Having predicted that something was going to start as a result of Magner’s book, Ballow was fully committed to doing everything in his power to start it, and thus justify his prediction. He began calling his valued acquaintances in all fields of work as soon as Emerich cut him off. Nobody he called had read the book, and few of them would bother to catch up on it as a result of his recommendation. But most of them would be prepared to talk about it if it was going to become a big talking point.

Within a matter of hours Ballow had precipitated something of a rush on The Marriage. Lineprinters in the most unlikely corners of the world were busy clicking out copies at a furious pace. Not many of the copies would be read from beginning to end, but everybody who intended to involve themselves in the debate wanted to have some familiarity with the shape of the work and the style of presentation.

There was something of a snowball effect when the cybernet made it known that there was expanding interest in the book.

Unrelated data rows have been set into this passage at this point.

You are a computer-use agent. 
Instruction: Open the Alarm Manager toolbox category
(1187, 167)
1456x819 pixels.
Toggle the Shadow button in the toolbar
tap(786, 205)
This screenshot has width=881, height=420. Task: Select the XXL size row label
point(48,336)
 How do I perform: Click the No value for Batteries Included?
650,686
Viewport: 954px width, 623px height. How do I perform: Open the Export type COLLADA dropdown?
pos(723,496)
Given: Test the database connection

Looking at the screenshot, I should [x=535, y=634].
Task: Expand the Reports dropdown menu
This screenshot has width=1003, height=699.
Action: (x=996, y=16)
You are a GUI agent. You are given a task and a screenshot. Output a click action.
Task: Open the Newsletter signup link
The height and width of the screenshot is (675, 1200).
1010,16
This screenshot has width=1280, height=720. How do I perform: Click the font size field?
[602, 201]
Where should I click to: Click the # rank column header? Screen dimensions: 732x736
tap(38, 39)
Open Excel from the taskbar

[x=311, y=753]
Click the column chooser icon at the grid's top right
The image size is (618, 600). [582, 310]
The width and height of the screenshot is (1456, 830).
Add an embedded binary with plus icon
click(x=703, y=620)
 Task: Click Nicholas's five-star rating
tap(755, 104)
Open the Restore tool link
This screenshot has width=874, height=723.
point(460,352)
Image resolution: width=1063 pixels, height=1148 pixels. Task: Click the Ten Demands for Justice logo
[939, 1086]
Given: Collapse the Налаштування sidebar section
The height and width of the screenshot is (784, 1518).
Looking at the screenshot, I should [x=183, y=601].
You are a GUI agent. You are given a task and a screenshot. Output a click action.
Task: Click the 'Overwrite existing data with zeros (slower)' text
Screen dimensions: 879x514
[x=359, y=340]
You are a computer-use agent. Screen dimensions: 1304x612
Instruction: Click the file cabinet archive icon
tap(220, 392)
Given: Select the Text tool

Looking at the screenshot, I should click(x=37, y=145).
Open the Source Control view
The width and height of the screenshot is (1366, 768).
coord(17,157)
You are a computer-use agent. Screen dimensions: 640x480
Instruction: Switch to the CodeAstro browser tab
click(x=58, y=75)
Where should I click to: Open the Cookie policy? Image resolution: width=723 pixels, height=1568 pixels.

The controversy grew by leaps and bounds as individuals selected standpoints and prepared for argument. The promotion of the book to a position of some importance was almost entirely a matter of fashion. It was all something of a game. In the wake of the Euchronian Plan there was not much else it could be. Everything was a game, now the Plan was done with. When a single-minded people lose the objective of eleven thousand years of completely focused purpose, it takes time to rediscover anything like a range of purpose and endeavor. The whole of life and action is reduced to triviality, and the whole structure of social action has to be rebuilt from the ground up.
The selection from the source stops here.